Where to Start with Food Safety
It really boils down to what needs to happen to make sure a safe product is made the vast majority of the time. It is hard to plan for everything that could go wrong, but it is important to consider all relevant reasonable risks. You know you can produce a safe food product because your team has done it through the Formulation stage. Now it is time to consider how to ensure that same safety when transitioning to industrial ingredients and a large plant-scale operation.
HACCP or Preventative Controls?
Start with a general conversation in your team about what will be your main hazards or food safety concerns. Then work through the Preventative Controls Hazard Analysis form. As you work through the form, research hazards to determine which are likely enough to be considered.
- Use the Food Safety Preventative Controls Alliance Preventative Controls for Human Food manual as a reference. Chapter 8 and Appendix 3 will be especially helpful.
- To streamline the process, focus on biological pathogens, chemical allergens, and physical metal fragments. It is acceptable to include additional hazards but is not required for this hazard analysis.

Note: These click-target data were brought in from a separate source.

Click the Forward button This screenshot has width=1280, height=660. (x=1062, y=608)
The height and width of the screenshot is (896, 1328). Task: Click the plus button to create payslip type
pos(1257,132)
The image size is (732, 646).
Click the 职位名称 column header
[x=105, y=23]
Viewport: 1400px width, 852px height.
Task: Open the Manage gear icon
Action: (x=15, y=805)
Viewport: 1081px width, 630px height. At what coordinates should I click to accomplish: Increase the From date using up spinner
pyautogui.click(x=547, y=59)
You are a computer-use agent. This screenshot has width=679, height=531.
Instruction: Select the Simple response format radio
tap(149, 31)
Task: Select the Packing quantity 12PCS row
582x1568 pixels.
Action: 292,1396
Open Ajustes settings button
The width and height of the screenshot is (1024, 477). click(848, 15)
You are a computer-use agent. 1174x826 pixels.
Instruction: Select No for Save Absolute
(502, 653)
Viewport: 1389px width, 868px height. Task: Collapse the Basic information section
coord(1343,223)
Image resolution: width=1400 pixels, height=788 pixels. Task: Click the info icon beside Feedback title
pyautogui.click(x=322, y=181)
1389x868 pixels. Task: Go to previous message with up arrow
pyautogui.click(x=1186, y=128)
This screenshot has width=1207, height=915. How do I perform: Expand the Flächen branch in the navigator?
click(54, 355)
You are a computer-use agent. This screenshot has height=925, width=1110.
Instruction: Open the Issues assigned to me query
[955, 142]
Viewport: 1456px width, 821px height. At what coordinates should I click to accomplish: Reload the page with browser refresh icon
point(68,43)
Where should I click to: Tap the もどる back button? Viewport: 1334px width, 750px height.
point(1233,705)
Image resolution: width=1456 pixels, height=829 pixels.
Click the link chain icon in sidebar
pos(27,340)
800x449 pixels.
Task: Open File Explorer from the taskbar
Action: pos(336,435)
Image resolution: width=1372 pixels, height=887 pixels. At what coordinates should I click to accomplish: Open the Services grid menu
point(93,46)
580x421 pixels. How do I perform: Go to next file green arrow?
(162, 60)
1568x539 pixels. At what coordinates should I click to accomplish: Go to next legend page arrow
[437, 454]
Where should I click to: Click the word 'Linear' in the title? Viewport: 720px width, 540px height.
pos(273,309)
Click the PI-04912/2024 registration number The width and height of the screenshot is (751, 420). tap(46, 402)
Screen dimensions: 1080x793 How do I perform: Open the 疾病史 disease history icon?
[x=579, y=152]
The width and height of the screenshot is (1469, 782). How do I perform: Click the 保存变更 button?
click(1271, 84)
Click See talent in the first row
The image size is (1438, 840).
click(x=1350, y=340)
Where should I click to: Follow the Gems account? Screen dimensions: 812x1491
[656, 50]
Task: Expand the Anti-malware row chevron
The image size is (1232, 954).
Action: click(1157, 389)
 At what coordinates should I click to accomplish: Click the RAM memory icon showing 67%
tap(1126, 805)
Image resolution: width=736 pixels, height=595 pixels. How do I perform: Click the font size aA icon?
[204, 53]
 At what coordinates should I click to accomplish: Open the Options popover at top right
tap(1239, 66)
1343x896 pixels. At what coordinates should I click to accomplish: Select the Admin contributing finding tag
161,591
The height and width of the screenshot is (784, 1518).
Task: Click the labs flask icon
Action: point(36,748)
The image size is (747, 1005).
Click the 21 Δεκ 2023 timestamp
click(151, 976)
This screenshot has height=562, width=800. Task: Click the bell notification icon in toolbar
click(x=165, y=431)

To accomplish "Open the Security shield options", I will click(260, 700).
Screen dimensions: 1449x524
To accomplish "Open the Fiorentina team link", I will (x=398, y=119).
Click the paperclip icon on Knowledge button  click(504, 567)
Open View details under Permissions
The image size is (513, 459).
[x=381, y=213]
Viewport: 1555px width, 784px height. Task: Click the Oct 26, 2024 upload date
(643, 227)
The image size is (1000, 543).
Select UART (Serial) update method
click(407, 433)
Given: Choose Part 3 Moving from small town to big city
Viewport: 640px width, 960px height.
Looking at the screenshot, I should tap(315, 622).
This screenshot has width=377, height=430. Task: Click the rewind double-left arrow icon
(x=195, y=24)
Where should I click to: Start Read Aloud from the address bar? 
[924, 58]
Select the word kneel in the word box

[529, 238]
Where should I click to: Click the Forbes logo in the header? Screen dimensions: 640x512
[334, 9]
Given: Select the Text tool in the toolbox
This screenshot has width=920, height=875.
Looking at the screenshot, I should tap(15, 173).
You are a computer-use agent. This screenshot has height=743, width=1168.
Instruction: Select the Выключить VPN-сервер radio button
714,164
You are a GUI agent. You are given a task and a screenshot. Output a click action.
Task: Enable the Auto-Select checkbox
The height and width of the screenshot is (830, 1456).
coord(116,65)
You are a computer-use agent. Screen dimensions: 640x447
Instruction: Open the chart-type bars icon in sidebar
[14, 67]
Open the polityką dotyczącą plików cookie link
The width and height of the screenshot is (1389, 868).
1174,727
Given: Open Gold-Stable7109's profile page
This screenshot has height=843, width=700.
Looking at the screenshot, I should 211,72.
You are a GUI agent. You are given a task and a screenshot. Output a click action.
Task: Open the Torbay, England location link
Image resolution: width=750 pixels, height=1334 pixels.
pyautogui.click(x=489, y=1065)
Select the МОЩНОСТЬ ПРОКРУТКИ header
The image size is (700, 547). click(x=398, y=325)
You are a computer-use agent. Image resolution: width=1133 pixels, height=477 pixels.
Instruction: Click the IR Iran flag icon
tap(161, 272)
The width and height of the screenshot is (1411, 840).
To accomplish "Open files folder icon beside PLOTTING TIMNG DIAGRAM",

- Assume there are strong prerequisite programs in place and your product is the only product made in the plant.
- The most common preventative controls are a heating step and metal detection right before or after packaging, but it is important to consider your process, product hazards, and associated risks.
- If your product does not have a heat step, careful consideration will be needed to ensure no pathogens are present in the finished product. Food safety experts really like kill steps and will ask more questions if your process does not include one. Relying on supplier guarantees for pathogen-free ingredients is acceptable – just make sure that is a feasible plan for your ingredients.
- After completing the hazard analysis, add the Preventative Controls to your product’s flow diagram.
- Have faculty review your hazard analysis.